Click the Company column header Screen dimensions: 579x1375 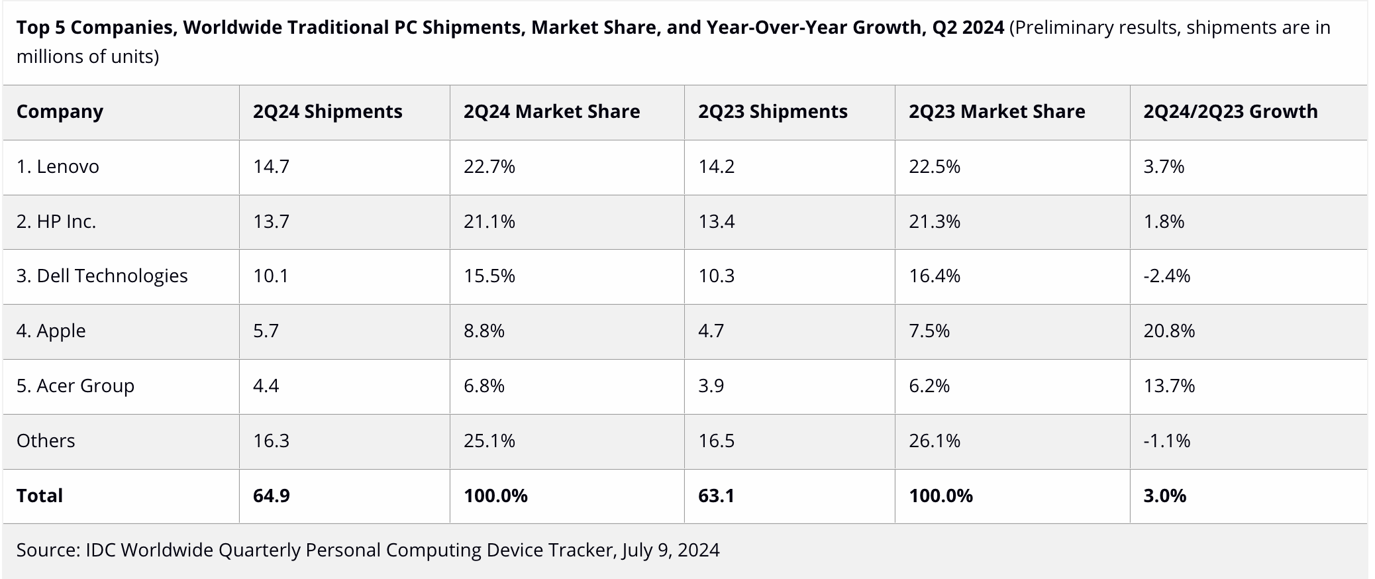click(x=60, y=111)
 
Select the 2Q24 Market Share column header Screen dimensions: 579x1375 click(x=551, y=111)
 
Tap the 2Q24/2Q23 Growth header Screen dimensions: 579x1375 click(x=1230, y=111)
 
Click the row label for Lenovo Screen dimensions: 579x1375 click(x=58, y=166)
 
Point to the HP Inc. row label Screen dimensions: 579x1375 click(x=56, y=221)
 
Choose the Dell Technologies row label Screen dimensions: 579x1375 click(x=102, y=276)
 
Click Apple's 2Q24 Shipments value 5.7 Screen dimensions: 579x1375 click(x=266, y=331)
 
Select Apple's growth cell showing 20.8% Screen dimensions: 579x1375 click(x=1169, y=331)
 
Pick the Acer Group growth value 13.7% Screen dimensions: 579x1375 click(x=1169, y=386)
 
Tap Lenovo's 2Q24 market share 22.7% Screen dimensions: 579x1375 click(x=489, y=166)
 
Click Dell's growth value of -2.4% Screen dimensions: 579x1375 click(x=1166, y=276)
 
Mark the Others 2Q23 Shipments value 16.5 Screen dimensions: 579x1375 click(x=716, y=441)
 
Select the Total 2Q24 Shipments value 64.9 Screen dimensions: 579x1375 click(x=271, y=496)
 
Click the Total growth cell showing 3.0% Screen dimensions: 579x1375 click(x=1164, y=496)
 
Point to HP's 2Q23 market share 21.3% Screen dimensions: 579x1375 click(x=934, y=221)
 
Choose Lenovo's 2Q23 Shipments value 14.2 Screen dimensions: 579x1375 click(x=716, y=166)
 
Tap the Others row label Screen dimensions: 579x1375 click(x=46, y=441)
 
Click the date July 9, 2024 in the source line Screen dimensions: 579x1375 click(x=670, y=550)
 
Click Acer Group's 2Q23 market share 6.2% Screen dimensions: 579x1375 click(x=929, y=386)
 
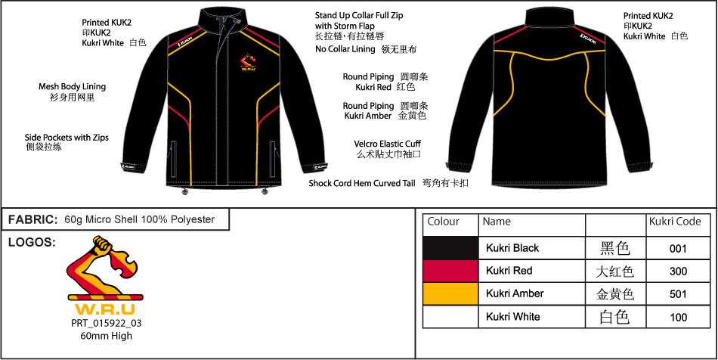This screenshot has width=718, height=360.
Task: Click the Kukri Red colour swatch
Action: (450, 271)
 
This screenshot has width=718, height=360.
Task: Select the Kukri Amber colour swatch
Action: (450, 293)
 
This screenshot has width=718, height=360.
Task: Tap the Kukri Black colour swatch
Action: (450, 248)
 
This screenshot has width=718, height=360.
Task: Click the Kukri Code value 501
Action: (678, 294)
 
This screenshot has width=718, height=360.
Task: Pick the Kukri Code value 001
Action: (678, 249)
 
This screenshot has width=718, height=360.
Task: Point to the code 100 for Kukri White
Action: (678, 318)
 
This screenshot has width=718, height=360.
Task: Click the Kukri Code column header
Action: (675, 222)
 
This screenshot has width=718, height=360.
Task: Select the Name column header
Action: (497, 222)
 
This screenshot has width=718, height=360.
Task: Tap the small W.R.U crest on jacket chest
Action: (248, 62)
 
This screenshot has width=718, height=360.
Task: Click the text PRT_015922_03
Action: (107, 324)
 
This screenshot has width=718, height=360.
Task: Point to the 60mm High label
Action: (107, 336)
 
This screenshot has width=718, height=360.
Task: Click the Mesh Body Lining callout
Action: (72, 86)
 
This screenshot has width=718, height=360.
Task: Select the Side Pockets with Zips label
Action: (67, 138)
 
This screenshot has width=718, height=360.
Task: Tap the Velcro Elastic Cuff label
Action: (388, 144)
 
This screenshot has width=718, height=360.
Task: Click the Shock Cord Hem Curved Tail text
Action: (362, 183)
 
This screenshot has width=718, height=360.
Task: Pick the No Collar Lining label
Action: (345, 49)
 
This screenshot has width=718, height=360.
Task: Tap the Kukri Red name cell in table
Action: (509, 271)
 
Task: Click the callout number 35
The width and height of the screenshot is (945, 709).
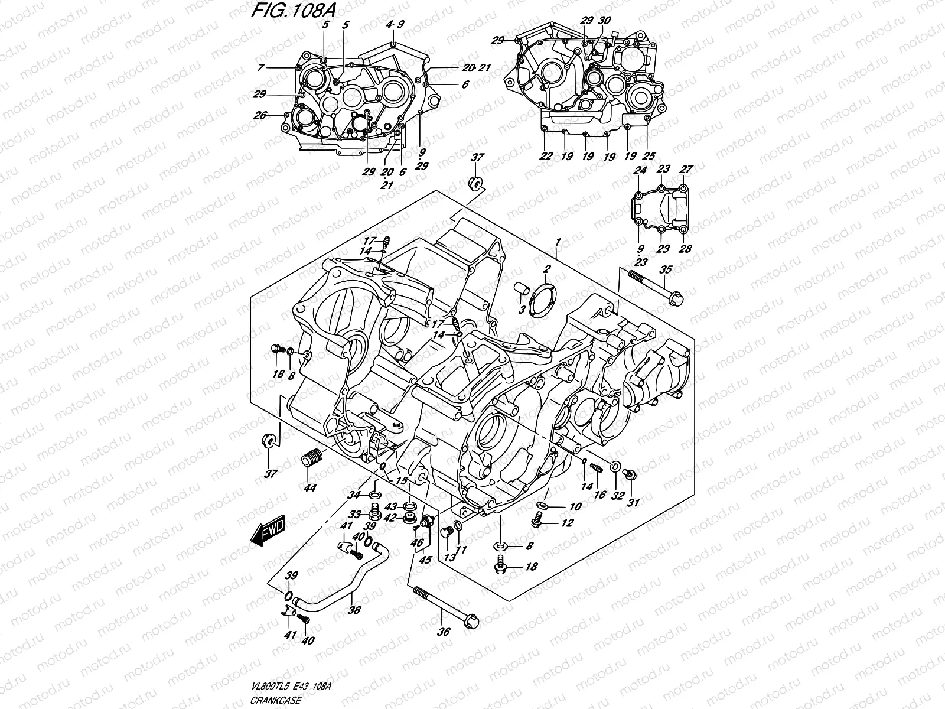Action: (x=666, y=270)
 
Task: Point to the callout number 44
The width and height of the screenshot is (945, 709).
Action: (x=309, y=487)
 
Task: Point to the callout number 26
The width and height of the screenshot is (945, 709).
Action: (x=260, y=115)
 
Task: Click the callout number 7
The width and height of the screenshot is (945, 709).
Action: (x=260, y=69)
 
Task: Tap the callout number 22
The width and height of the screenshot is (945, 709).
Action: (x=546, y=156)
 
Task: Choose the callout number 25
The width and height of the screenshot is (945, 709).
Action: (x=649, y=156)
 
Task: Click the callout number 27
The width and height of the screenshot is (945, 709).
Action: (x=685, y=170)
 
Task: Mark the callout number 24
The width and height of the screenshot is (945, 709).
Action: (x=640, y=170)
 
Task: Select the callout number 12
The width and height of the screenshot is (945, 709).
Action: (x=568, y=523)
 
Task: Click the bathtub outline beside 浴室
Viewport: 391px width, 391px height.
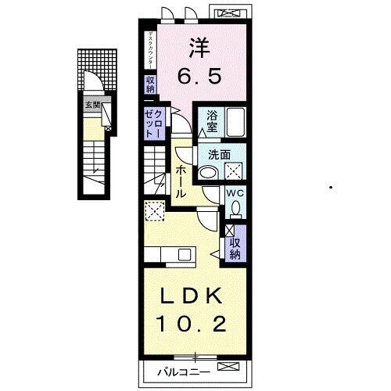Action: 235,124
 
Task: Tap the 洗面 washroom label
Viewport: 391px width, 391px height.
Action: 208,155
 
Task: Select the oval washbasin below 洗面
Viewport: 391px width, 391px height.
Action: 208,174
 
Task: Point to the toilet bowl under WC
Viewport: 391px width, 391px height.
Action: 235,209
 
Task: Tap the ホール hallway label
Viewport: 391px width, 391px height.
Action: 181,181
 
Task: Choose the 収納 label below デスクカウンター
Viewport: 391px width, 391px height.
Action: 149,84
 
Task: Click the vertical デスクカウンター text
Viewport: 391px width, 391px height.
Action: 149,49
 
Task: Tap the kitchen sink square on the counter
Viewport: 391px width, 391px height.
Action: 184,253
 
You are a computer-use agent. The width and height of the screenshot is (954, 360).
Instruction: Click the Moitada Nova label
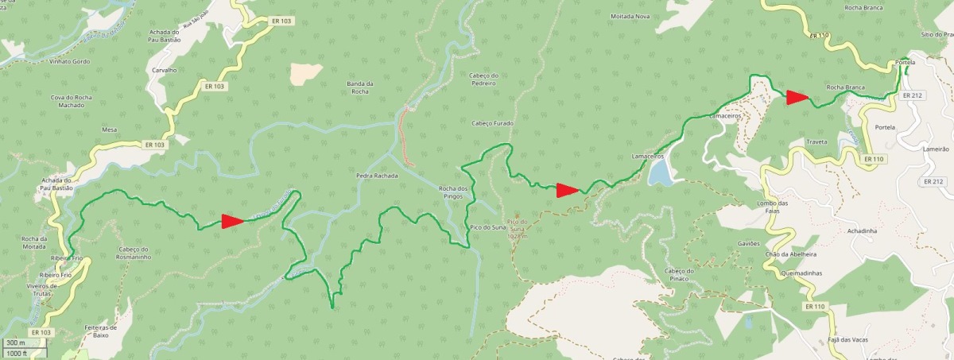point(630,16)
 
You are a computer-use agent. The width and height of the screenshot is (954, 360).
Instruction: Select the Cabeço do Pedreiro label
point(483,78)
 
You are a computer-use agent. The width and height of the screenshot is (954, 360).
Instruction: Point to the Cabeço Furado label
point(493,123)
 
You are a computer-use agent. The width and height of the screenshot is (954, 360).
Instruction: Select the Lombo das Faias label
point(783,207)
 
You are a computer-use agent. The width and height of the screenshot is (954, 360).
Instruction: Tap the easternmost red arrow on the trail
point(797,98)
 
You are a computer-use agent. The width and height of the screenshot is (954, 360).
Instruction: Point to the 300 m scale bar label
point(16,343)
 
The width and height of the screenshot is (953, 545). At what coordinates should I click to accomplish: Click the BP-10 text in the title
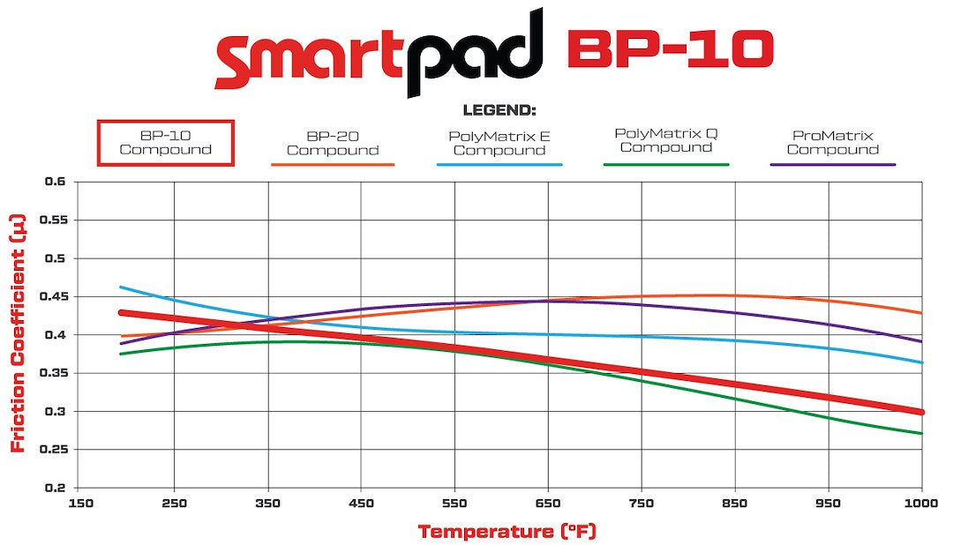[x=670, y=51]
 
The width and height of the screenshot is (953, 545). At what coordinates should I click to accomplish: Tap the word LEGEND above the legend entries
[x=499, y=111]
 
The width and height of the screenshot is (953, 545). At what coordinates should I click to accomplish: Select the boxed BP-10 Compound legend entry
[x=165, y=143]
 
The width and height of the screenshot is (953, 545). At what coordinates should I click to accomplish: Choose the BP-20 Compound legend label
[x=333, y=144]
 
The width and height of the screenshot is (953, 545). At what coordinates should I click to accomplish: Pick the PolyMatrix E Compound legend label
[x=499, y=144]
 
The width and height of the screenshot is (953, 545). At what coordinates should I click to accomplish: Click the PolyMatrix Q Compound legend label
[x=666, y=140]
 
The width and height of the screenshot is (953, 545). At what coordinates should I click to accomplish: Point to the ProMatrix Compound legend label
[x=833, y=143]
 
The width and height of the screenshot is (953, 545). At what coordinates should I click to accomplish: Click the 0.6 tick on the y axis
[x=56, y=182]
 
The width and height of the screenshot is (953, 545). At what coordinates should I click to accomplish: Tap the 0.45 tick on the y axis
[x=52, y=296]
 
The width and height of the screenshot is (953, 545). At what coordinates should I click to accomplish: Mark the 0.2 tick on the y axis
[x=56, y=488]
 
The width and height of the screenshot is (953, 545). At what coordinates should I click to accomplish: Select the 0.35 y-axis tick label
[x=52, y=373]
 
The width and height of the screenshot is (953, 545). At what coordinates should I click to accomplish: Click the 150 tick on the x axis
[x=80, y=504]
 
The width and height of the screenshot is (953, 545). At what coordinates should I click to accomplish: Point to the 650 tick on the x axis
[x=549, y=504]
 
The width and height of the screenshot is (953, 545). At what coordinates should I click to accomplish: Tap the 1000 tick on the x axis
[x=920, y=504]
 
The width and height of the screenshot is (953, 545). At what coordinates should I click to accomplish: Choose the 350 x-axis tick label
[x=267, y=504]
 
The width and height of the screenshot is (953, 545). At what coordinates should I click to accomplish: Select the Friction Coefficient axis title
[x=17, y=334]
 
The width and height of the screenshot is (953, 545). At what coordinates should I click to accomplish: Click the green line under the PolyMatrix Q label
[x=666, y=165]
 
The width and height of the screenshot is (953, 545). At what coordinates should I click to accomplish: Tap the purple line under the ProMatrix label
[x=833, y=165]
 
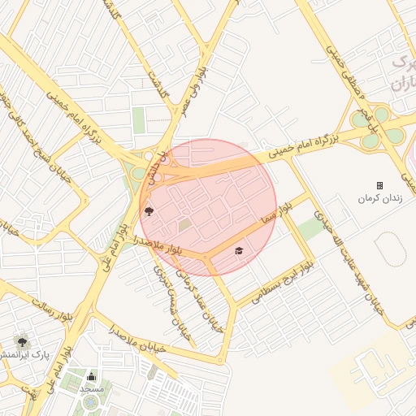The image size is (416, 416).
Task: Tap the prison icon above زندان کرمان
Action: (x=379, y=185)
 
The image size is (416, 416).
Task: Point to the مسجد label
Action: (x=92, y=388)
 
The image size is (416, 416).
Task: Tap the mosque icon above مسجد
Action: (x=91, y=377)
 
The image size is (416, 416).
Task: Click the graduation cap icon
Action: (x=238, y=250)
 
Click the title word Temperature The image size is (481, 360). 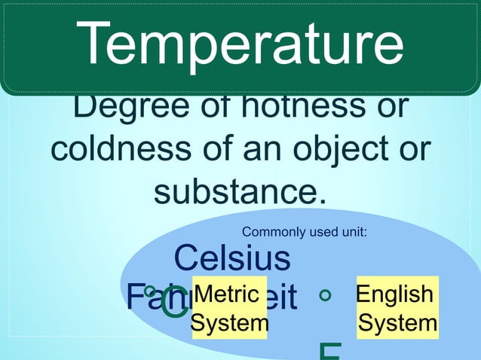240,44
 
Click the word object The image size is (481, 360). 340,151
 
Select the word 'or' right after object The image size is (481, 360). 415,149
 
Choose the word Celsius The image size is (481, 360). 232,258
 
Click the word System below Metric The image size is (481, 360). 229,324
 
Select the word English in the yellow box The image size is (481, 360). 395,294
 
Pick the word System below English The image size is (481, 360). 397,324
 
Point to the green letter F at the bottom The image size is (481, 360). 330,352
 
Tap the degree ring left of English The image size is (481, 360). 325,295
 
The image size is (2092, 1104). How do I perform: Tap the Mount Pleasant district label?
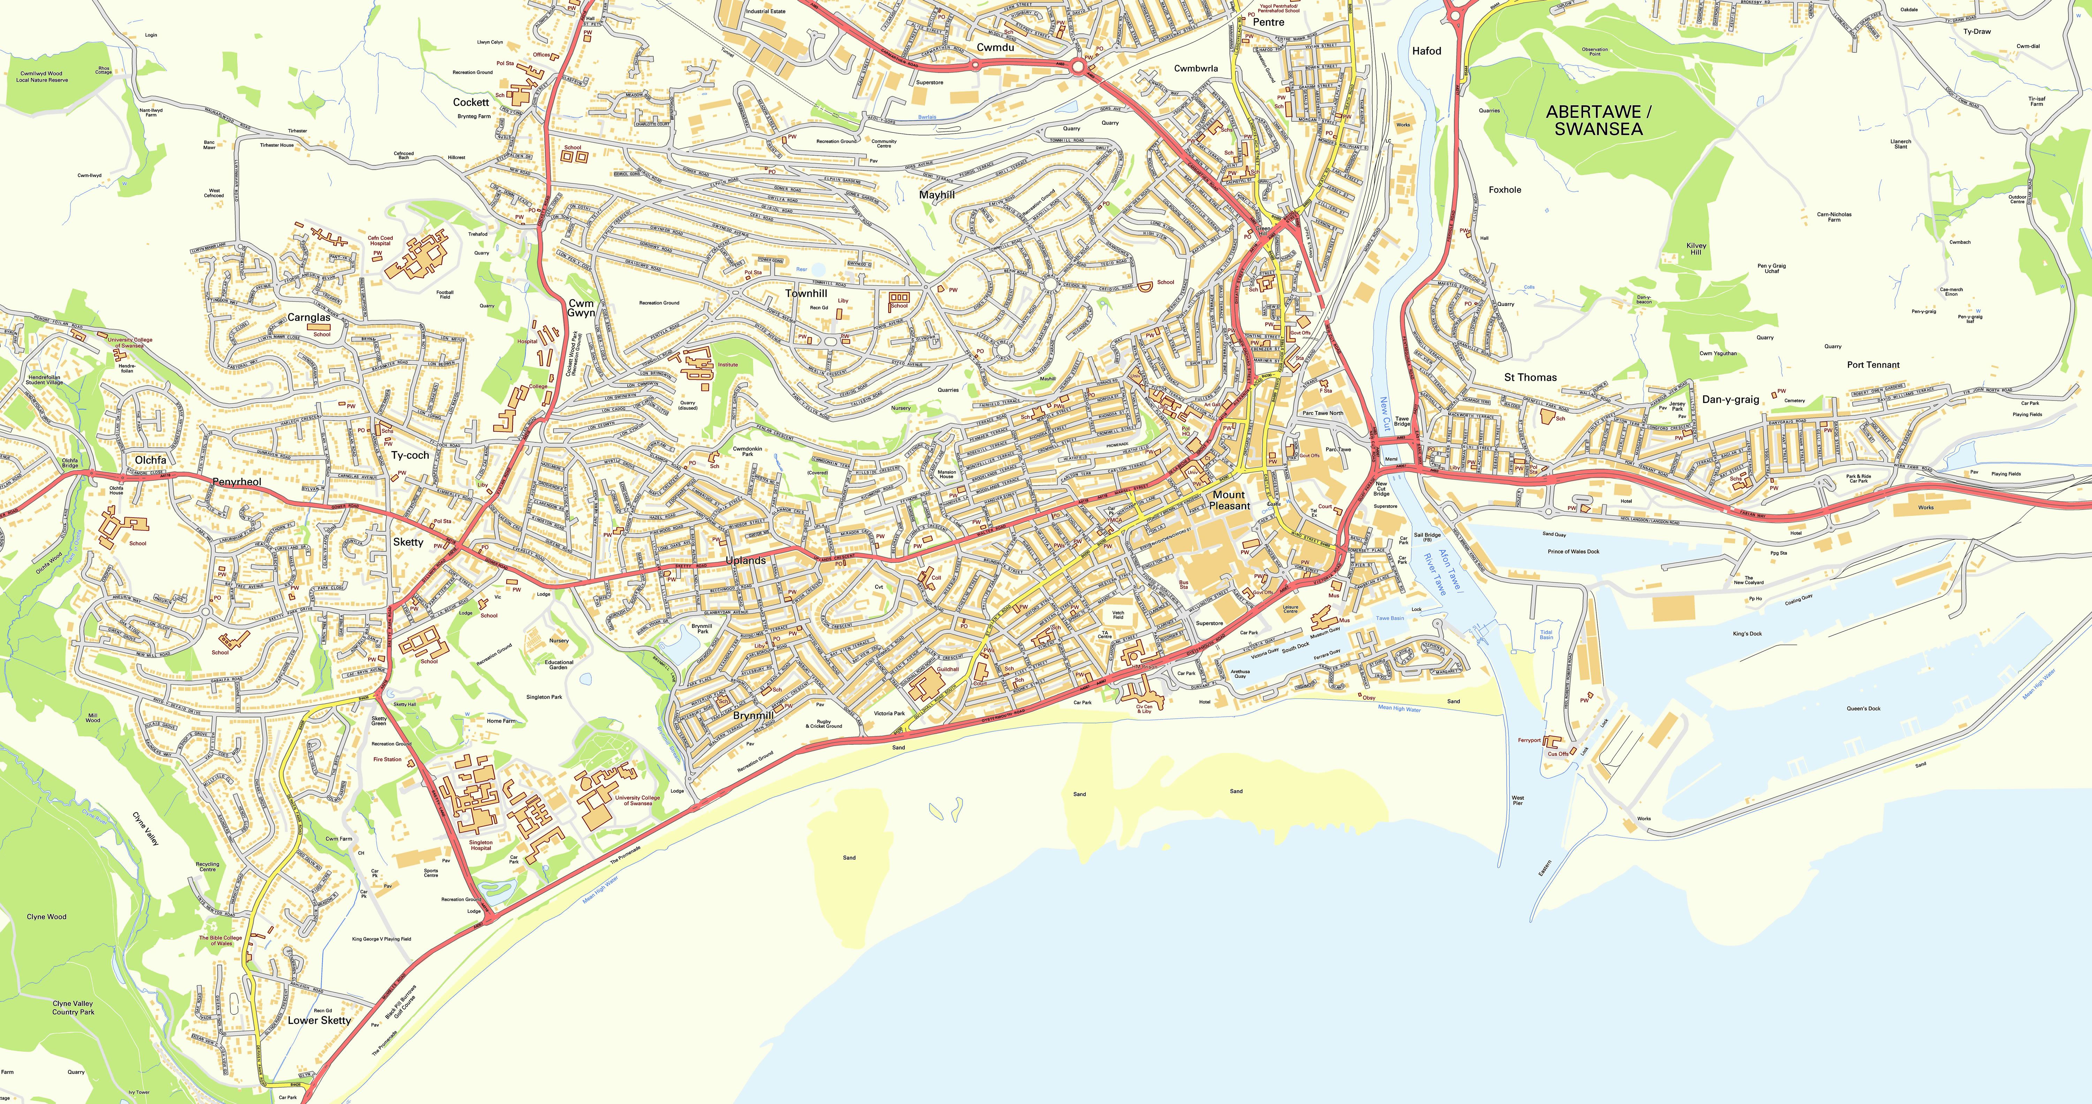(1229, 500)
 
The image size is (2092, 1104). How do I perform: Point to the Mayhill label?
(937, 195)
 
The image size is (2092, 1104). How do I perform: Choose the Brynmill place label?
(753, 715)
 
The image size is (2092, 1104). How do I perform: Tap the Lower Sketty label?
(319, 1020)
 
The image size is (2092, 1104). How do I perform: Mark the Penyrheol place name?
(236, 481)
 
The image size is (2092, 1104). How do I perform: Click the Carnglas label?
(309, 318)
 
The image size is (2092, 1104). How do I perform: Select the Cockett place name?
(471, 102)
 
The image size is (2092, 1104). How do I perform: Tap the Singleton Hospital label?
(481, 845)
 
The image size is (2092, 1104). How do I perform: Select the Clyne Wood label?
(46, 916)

◆ ◆ ◆ ◆ ◆

Task details =>
Return, unchanged, every line in the rows above that includes the word "System".

Task answer =>
Click the word System below Metric The image size is (481, 360). 229,324
Pick the word System below English The image size is (481, 360). 397,324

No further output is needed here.